Written task:
Copy the lines below word for word, leaving out the pictures.

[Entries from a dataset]
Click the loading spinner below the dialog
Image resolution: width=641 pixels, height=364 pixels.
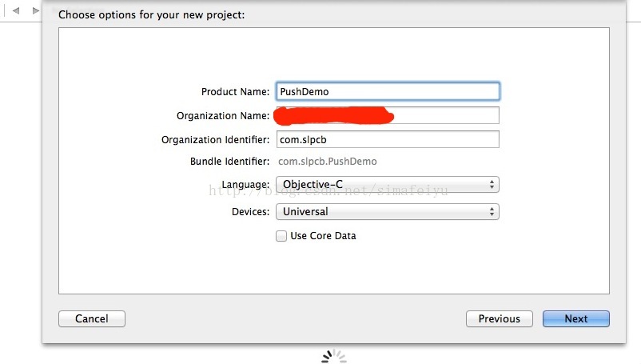pos(334,356)
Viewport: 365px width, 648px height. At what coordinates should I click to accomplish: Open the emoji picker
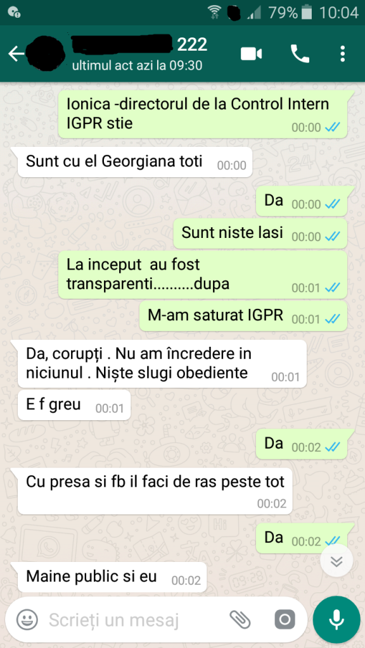coord(27,620)
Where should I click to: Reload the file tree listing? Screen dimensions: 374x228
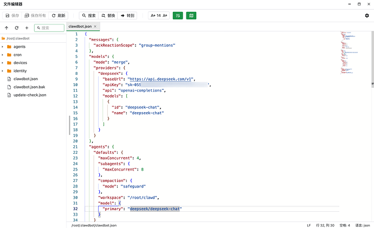pyautogui.click(x=17, y=28)
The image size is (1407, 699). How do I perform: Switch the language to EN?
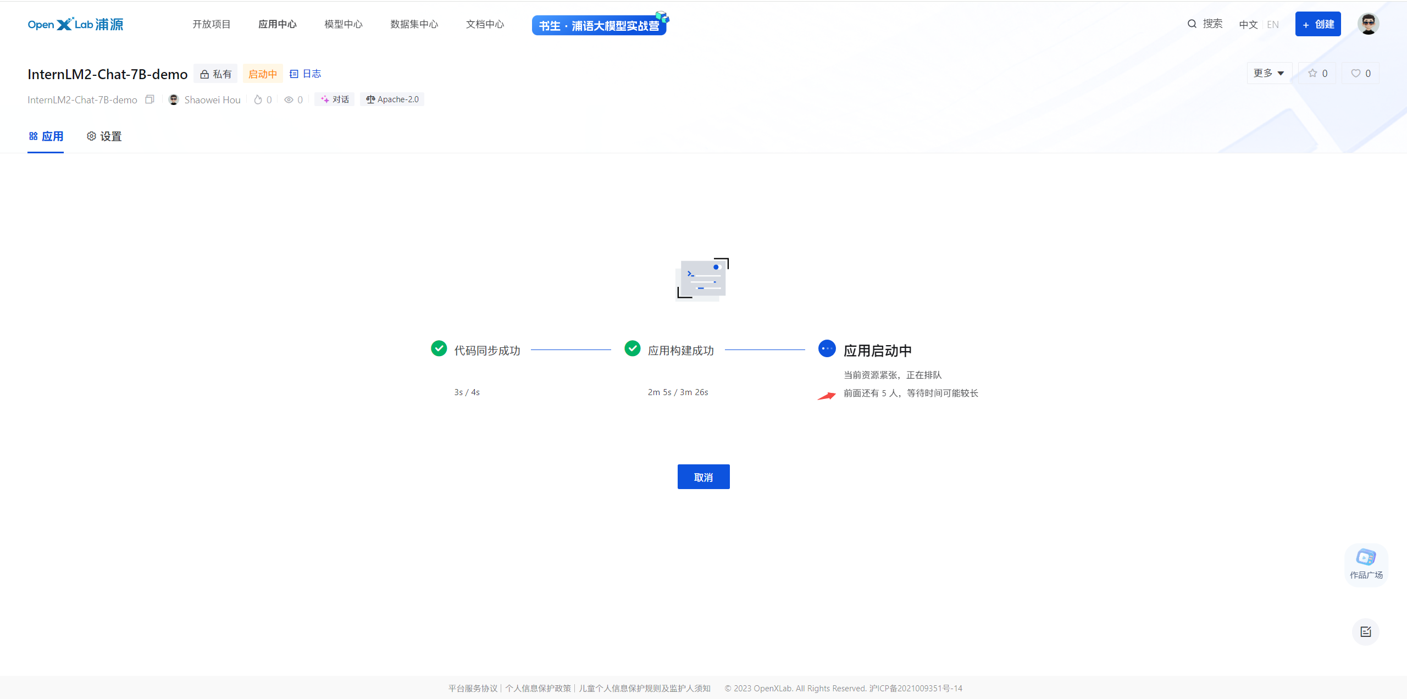1273,24
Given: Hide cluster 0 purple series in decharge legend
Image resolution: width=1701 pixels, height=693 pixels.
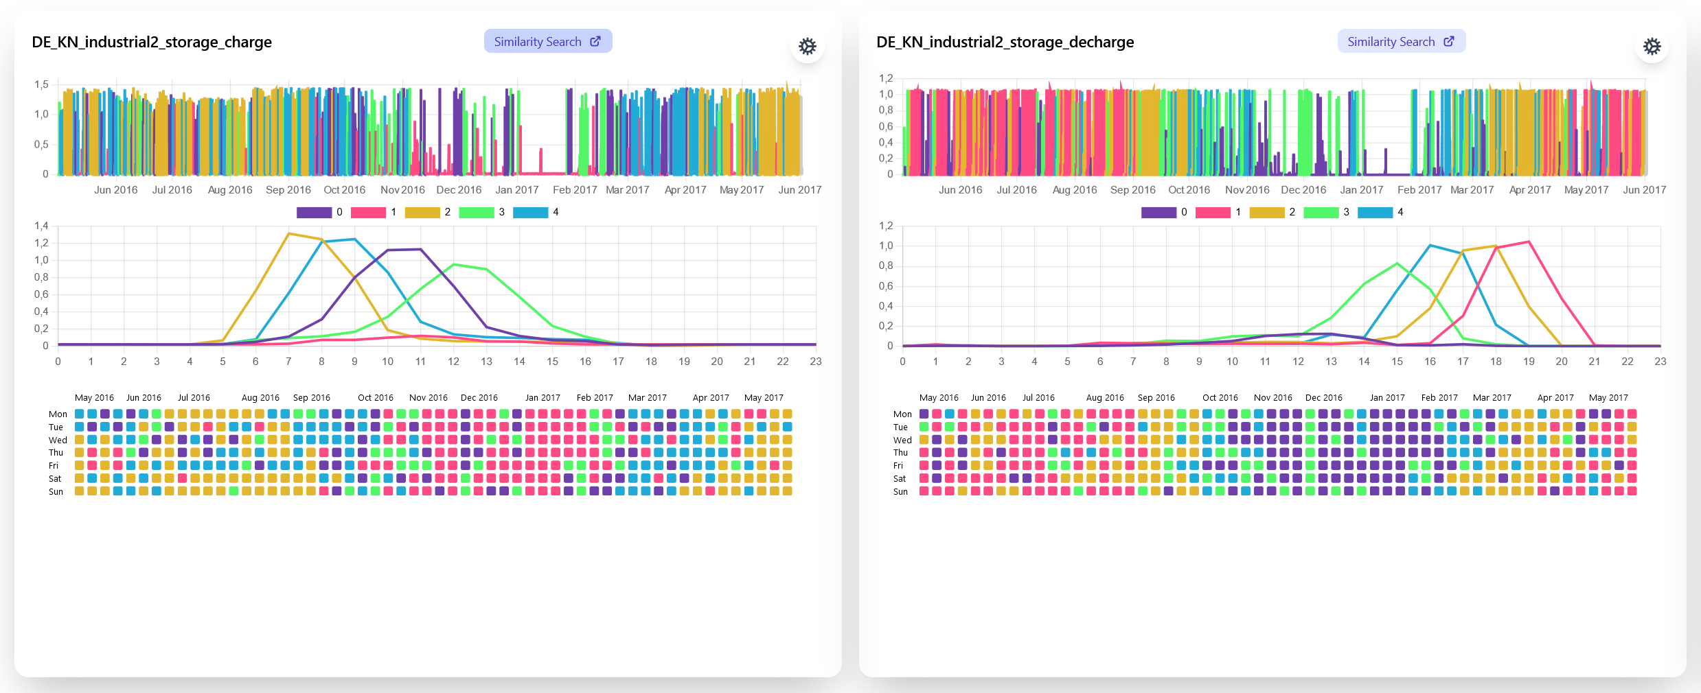Looking at the screenshot, I should [x=1158, y=213].
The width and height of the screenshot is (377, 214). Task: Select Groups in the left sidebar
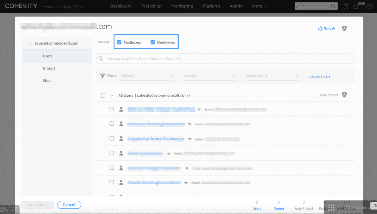[x=49, y=68]
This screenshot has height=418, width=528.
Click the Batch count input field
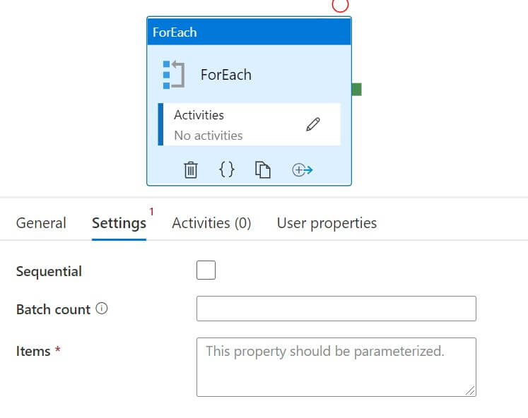[336, 309]
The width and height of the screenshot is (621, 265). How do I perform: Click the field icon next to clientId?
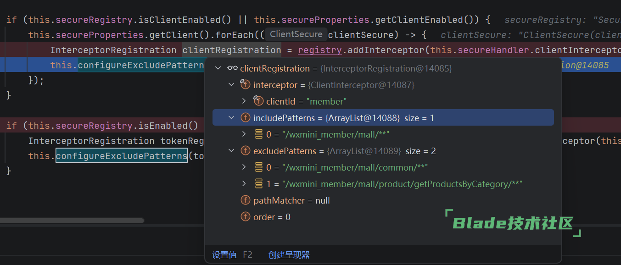point(258,101)
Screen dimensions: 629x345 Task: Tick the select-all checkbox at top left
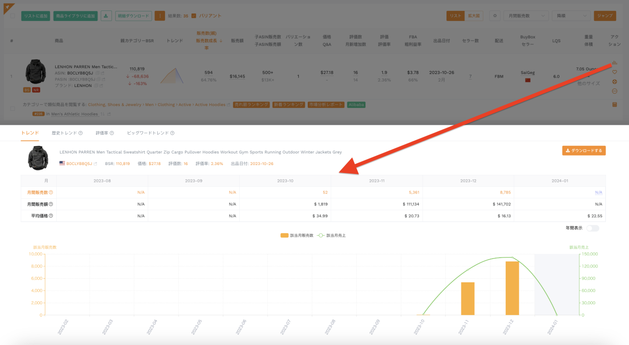click(12, 16)
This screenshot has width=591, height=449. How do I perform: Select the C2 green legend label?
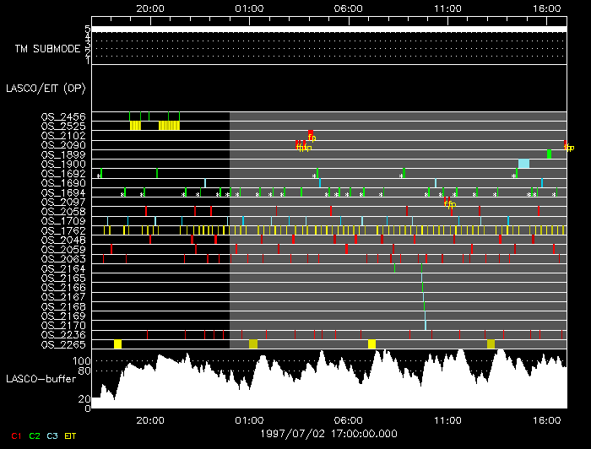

Exercise answer:
Click the loading spinner below the dialog
Image resolution: width=641 pixels, height=364 pixels.
pos(334,356)
Viewport: 365px width, 648px height. At what coordinates should I click to accomplish: Open the emoji picker
coord(27,620)
Where should I click to: Reload the file tree listing? Screen dimensions: 374x228
pyautogui.click(x=17, y=28)
The image size is (1407, 699). How do I perform: Switch the language to EN?
1273,24
Given: Hide cluster 0 purple series in decharge legend
Image resolution: width=1701 pixels, height=693 pixels.
Looking at the screenshot, I should [x=1158, y=213].
The width and height of the screenshot is (377, 214). Task: Select Groups in the left sidebar
[x=49, y=68]
This screenshot has height=418, width=528.
Click the Batch count input field
[336, 309]
The width and height of the screenshot is (621, 265). How do I perform: Click the field icon next to clientId?
point(258,101)
Screen dimensions: 629x345 Task: Tick the select-all checkbox at top left
click(12, 16)
This screenshot has width=591, height=449. How do I perform: Select the C2 green legend label?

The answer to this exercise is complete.